Her opinions about medicine, she contends, are anything but radical.
"My view is that for trauma, Western [or conventional] medicine is the best," she explains. "But for mild and some chronic illnesses, I think we sometimes do more harm by using conventional medical treatments. We sometimes don't have enough trust in the body's ability to cure itself."
Integrative care: While a medical student, Romm proposed that a formal integrative medicine class (blending conventional and alternative medicine philosophies) be added to the School of Medicine curriculum. Her proposal was accepted, and Romm helped design a course that is now required for second-year students.
She has also been invited to create the first Women's Health Internal Medicine Residency Program at Yale for internists who want to specialize in women's health. In addition, faculty members in the Pediatric Residency Program have asked Romm to create a pediatric integrative medicine component for that program.
"I think there is a lot that practitioners of Western medicine can learn from well-trained alternative medicine practitioners who have integrity," says Romm. "At the same time, there's a lot that the alternative medicine community can gain from some of the critical-thinking skills that are acquired at the medical school."

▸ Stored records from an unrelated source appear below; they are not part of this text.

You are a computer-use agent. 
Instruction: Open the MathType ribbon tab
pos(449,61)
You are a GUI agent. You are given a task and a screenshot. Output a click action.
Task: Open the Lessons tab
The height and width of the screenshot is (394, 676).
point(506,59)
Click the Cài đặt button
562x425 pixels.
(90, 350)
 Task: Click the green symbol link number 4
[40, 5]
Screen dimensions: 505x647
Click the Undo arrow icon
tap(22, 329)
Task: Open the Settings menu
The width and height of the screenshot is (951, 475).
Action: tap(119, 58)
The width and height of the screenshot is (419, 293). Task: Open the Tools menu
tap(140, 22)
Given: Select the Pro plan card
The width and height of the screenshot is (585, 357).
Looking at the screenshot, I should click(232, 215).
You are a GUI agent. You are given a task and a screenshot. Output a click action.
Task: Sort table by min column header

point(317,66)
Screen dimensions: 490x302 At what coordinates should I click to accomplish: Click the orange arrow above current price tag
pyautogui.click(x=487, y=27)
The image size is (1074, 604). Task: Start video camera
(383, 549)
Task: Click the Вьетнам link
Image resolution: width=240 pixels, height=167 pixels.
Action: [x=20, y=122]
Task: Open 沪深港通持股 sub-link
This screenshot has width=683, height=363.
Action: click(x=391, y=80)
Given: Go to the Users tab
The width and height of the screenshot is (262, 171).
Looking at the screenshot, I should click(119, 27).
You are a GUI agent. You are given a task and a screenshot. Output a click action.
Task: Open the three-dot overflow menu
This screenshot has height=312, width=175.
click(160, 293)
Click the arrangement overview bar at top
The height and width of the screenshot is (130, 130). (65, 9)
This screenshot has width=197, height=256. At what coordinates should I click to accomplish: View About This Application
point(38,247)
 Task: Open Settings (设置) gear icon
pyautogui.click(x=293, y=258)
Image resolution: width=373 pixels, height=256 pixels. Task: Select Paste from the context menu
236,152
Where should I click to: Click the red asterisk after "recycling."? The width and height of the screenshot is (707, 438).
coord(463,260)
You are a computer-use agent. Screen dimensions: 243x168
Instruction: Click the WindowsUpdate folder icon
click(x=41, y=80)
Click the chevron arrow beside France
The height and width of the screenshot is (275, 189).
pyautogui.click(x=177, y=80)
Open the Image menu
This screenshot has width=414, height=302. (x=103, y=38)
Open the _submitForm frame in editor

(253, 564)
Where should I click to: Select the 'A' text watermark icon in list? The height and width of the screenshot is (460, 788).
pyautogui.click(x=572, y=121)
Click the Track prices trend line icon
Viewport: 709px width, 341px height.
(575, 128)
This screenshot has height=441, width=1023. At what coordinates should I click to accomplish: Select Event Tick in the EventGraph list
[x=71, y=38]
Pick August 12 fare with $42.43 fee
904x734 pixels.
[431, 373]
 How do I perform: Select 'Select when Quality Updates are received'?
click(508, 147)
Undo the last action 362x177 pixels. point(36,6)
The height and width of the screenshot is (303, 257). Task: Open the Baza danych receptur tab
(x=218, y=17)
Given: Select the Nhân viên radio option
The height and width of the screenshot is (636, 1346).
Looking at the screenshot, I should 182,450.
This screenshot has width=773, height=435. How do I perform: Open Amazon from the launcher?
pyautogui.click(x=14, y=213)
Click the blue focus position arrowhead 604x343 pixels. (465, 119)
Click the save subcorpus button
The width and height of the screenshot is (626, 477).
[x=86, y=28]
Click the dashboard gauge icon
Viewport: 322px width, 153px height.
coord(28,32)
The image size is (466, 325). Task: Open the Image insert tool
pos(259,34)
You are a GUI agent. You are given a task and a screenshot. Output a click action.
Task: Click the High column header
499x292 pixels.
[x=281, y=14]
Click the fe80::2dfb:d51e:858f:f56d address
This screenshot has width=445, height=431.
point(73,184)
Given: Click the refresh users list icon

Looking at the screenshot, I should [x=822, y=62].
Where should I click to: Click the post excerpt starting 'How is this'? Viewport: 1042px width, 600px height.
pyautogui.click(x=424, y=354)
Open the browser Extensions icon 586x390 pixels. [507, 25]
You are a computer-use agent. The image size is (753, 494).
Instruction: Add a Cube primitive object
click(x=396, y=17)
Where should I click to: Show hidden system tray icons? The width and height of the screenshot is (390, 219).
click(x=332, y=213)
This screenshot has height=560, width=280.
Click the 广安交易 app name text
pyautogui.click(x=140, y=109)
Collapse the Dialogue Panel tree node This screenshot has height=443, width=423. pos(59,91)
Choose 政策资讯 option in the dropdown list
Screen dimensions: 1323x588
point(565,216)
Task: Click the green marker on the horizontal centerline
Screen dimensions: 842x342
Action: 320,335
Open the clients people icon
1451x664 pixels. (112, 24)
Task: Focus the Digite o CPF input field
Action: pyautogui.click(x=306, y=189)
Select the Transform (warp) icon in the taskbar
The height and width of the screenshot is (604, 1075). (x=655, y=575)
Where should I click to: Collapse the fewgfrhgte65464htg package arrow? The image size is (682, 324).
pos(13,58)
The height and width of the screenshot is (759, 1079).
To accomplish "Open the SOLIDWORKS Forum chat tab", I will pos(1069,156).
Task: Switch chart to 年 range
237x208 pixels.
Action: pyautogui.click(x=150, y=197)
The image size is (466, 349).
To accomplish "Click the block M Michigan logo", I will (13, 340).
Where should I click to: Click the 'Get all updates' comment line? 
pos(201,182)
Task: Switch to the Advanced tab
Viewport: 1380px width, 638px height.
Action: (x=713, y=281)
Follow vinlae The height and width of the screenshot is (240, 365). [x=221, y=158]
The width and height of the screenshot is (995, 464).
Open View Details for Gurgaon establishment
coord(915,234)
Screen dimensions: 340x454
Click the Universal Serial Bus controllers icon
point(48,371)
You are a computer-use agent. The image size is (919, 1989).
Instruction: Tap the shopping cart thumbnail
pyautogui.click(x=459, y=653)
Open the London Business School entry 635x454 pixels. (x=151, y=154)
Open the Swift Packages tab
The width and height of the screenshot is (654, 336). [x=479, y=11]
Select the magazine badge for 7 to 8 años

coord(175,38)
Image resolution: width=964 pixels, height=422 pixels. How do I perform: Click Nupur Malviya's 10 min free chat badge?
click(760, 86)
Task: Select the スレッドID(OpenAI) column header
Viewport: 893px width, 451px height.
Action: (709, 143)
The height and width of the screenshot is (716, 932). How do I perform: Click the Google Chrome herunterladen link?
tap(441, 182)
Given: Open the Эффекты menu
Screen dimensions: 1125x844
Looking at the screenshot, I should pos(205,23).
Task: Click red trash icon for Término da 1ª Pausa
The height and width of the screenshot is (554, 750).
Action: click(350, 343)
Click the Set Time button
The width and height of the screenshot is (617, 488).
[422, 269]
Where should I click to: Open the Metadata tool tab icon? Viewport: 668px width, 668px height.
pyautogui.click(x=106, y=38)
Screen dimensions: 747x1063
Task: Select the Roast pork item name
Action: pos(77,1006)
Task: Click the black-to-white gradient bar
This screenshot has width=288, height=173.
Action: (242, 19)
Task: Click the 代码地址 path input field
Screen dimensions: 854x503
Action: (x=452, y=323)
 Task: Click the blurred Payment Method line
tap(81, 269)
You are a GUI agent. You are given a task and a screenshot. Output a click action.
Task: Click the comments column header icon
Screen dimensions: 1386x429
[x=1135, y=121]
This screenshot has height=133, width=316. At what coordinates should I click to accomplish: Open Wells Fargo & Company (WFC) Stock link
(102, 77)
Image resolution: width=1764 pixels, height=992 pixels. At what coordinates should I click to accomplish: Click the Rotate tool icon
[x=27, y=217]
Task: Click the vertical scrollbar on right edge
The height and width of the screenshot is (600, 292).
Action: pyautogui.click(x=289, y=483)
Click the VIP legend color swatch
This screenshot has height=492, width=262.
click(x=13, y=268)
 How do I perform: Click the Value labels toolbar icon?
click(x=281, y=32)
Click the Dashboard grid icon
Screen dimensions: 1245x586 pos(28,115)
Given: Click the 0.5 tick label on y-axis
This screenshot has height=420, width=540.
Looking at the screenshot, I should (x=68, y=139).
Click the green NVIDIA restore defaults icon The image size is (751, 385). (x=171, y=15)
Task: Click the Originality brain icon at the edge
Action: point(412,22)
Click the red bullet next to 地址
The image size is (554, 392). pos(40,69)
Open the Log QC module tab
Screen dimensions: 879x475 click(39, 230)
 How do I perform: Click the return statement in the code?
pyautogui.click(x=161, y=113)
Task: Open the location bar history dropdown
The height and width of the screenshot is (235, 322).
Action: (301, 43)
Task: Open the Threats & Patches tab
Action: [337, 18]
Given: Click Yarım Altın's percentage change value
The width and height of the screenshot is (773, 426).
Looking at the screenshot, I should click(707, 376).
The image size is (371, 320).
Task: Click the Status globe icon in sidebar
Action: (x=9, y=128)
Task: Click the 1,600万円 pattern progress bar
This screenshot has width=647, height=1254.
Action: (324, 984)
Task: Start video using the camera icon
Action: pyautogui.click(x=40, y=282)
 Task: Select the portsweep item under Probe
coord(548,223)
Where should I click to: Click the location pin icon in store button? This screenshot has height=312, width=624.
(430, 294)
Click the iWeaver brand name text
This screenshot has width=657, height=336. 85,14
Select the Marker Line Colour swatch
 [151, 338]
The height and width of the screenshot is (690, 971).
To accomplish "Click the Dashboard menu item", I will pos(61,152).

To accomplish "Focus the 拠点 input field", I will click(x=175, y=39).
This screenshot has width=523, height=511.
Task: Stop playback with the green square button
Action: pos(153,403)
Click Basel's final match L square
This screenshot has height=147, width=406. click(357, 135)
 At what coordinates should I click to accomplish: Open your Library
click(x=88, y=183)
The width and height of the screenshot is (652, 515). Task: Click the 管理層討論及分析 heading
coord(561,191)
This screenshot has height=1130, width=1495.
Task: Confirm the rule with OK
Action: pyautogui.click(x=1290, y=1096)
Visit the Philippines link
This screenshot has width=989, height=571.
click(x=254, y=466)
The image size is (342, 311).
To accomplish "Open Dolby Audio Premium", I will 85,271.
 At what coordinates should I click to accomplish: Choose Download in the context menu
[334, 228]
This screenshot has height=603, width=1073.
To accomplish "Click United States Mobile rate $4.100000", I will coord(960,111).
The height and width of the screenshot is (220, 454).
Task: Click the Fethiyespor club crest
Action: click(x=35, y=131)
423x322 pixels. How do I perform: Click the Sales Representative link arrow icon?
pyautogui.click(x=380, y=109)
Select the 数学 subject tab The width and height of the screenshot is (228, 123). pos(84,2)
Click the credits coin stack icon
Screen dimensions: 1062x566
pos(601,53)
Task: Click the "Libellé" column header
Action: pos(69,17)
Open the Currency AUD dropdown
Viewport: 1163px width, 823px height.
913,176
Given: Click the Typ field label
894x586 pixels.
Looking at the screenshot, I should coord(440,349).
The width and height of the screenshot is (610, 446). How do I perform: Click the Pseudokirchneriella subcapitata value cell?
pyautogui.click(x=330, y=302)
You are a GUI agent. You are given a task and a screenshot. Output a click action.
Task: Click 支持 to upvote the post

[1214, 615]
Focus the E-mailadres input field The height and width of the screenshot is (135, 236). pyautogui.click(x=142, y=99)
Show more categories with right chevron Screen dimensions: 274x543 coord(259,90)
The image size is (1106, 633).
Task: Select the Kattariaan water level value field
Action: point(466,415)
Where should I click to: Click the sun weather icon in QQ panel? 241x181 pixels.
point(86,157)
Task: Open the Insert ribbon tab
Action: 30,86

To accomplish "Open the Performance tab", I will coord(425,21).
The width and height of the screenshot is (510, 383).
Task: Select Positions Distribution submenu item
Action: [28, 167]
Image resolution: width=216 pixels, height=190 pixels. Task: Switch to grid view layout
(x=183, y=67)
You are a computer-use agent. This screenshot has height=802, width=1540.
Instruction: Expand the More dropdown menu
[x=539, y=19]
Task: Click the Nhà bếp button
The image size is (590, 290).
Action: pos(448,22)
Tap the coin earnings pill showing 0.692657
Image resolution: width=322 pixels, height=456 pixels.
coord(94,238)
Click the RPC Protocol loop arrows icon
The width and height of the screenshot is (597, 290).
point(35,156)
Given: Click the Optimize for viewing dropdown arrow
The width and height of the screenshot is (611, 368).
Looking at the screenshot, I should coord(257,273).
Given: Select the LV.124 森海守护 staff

After completing her residency, Romm intends to focus on primary care.
"My goal is to bridge the gap between women's health and primary care," she says. "Women in their 20s and 30s often only see a gynecologist, but when they reach their 40s, they need to see a primary care physician. I'd like to be able to offer them that continuity of care."
She maintains that one of the best ways to stay healthy is "to stay — when possible — out of the doctor's office. That was my belief before I came to medical school, and it hasn't greatly changed," she adds. "I still believe in natural healing — with a balanced perspective and a good dose of common sense."